- AIM OF THE TASK
Quote word for word the lines of the rows below, starting at the line that contains "The height and" and continuing through the last of the rows. Leave the pictures out of your answer.

----- MATERIAL SHOWN -----

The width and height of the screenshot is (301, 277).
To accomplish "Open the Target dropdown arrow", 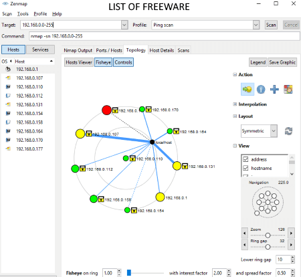I will point(124,25).
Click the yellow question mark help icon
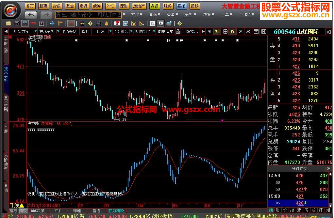Image resolution: width=334 pixels, height=218 pixels. click(179, 23)
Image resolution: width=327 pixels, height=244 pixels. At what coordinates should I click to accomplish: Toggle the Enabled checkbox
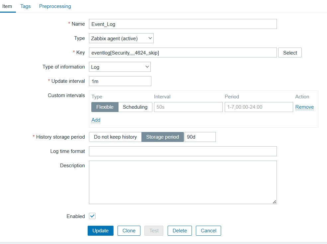[92, 216]
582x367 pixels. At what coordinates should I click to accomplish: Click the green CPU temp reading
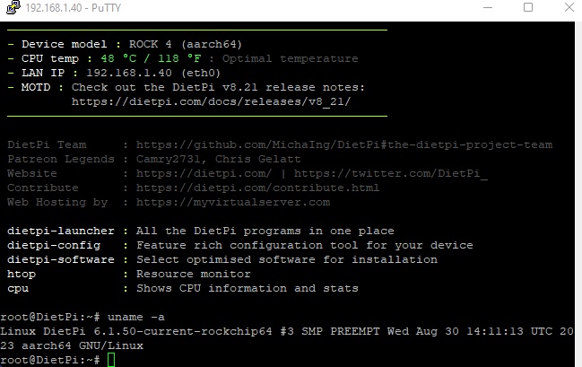click(151, 58)

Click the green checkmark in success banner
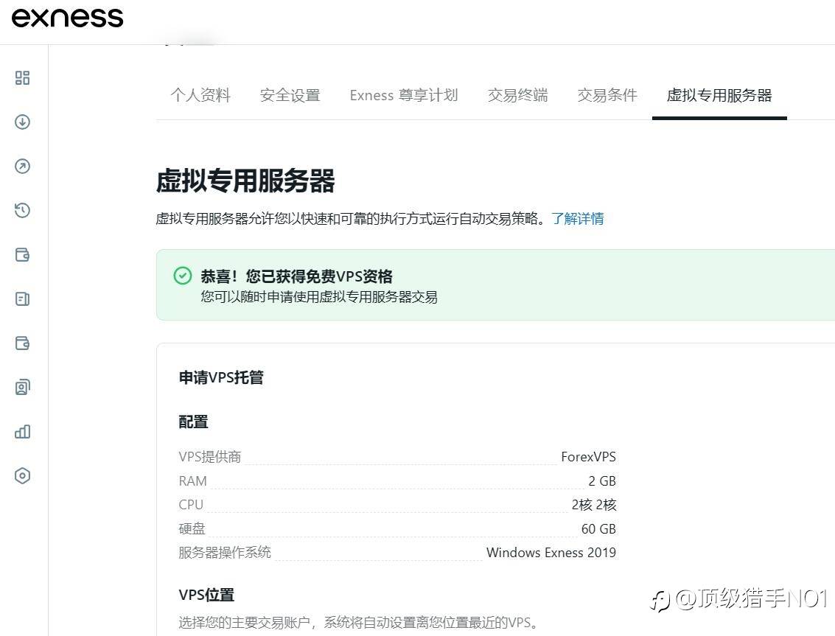pyautogui.click(x=182, y=276)
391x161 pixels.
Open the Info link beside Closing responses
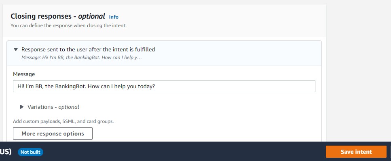click(x=114, y=17)
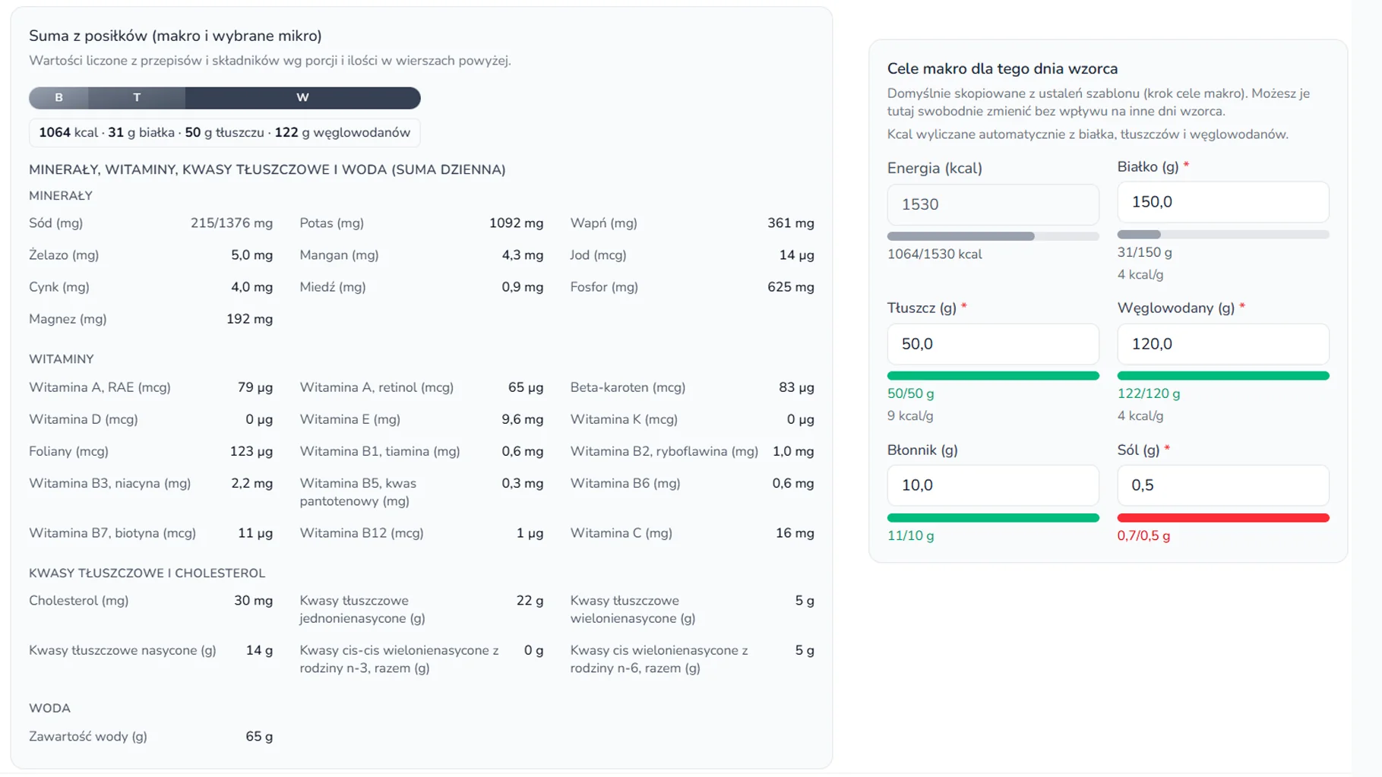Viewport: 1382px width, 777px height.
Task: Click the B segment of the macro bar
Action: pyautogui.click(x=59, y=97)
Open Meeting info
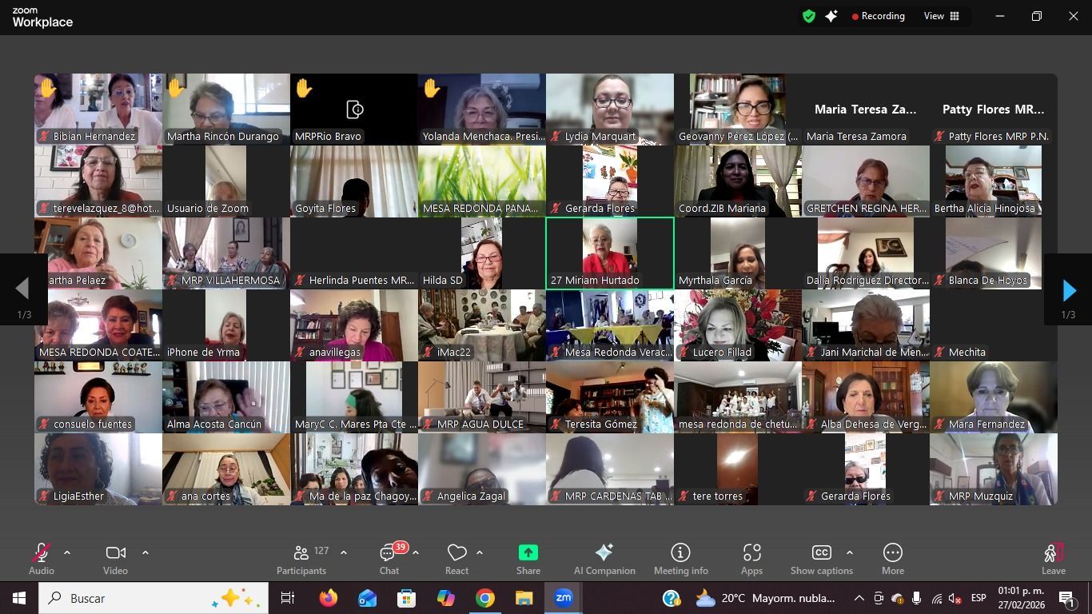This screenshot has height=614, width=1092. tap(680, 558)

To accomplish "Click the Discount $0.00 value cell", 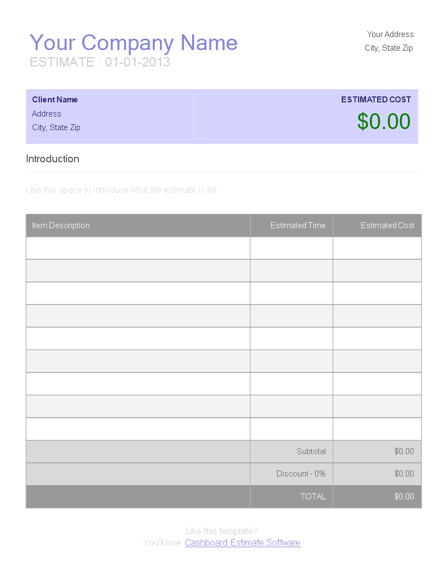I will pos(377,474).
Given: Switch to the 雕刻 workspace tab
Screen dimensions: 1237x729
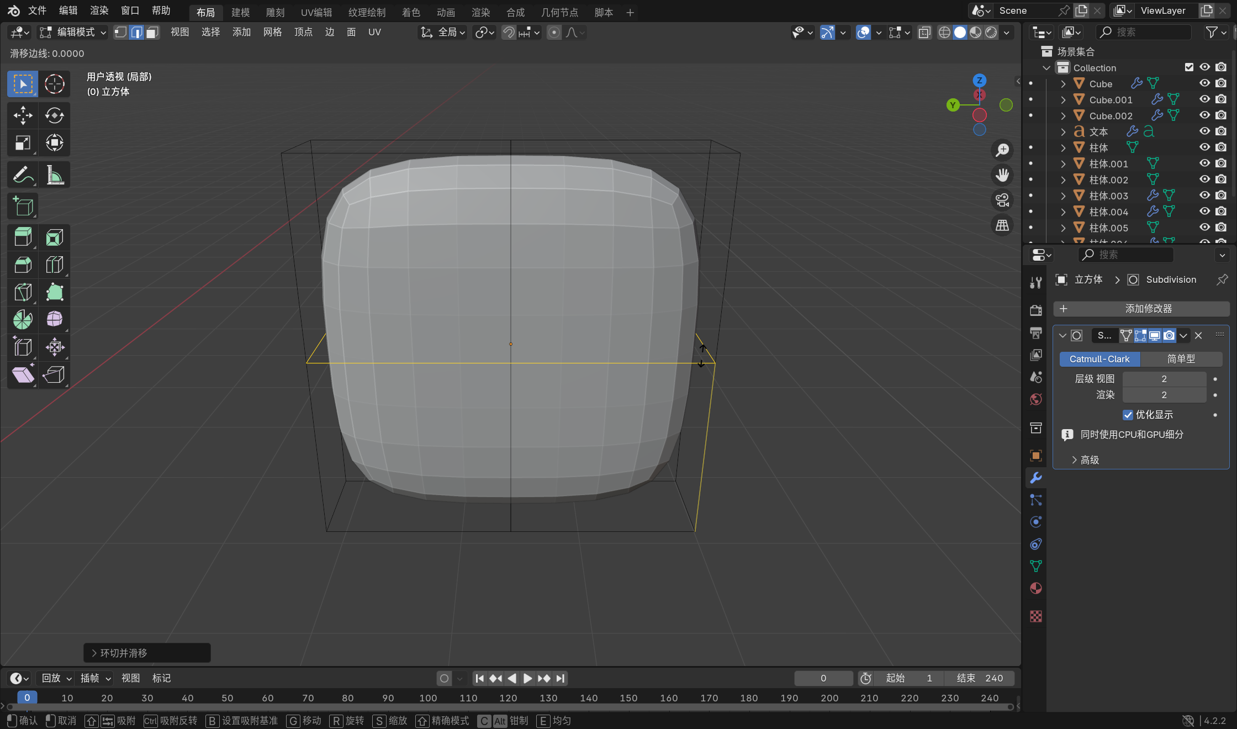Looking at the screenshot, I should [275, 12].
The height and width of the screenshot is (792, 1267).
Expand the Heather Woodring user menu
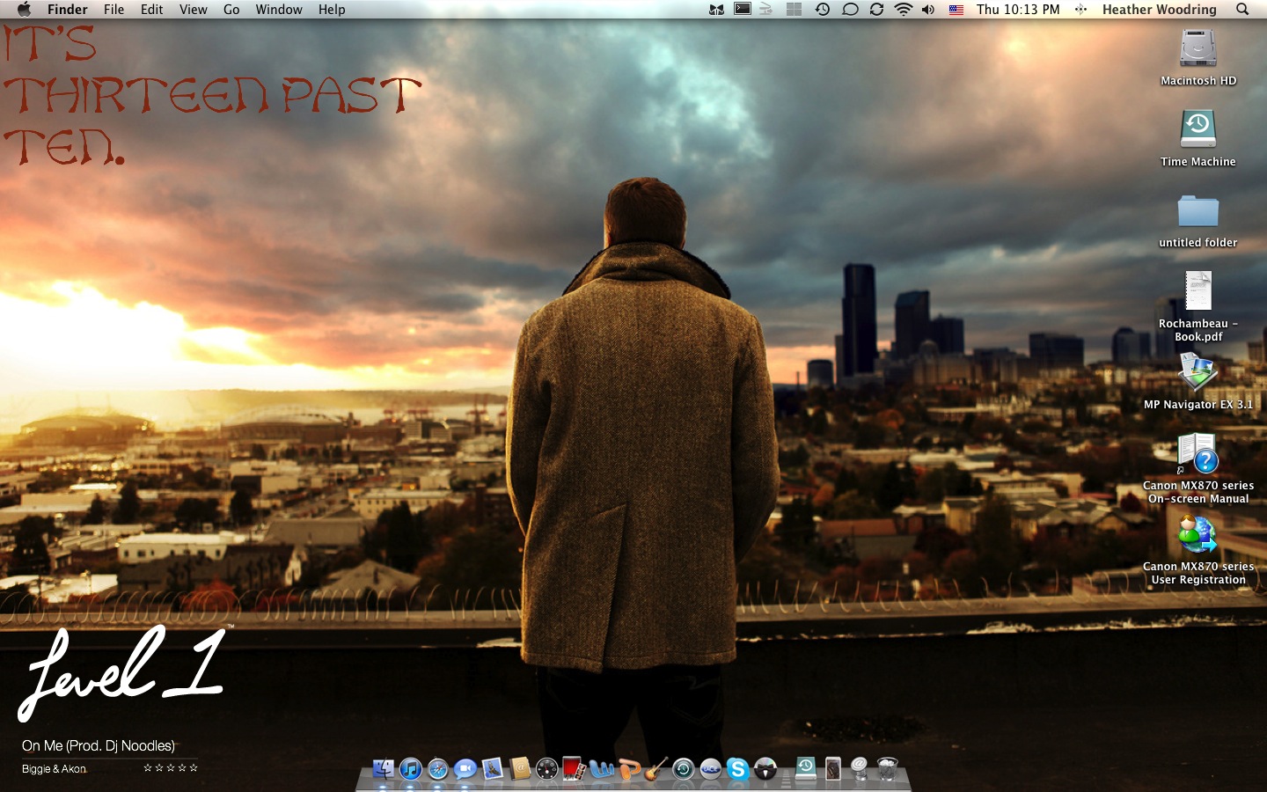[1159, 10]
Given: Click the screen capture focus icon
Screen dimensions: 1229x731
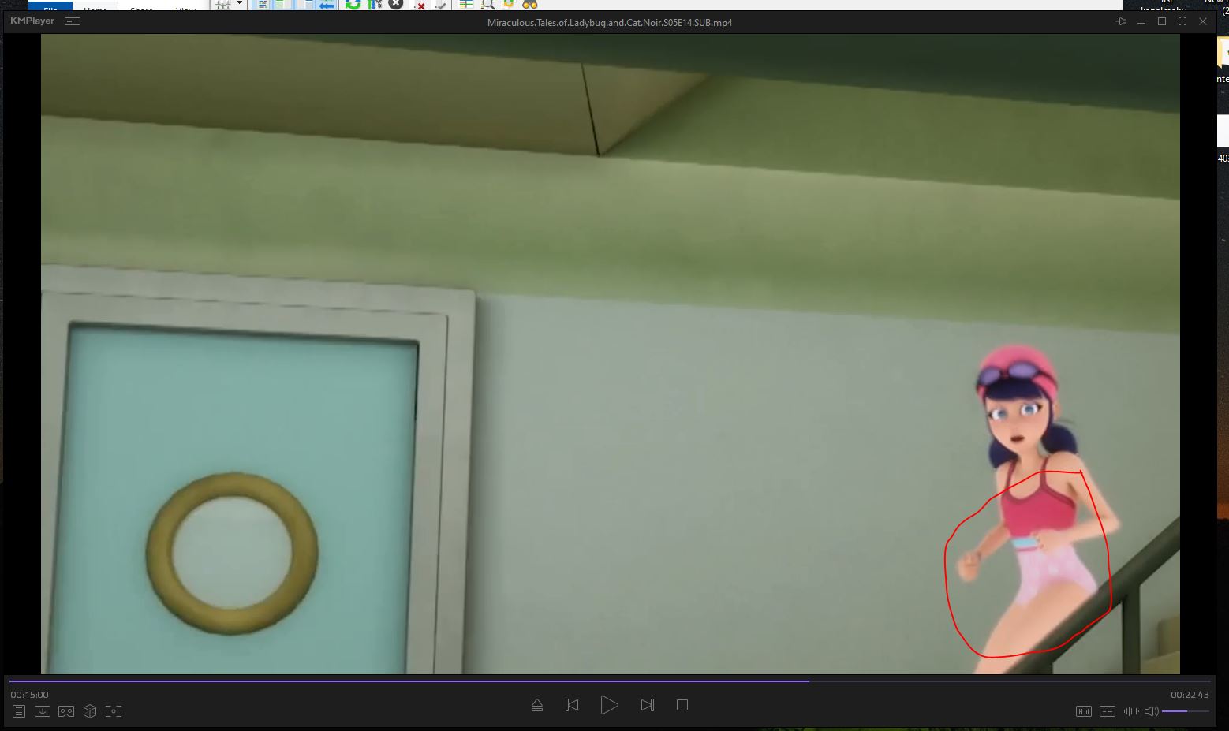Looking at the screenshot, I should click(114, 711).
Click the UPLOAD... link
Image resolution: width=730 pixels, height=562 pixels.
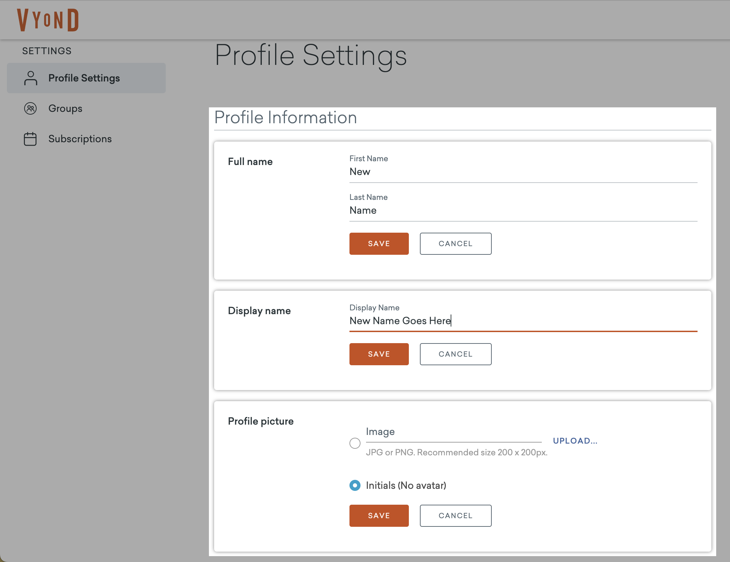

-----

- FINAL RESULT
The height and width of the screenshot is (792, 1267).
Expand the Heather Woodring user menu
[1159, 10]
Given: Click the screen capture focus icon
Screen dimensions: 1229x731
Looking at the screenshot, I should click(114, 711).
Click the UPLOAD... link
Image resolution: width=730 pixels, height=562 pixels.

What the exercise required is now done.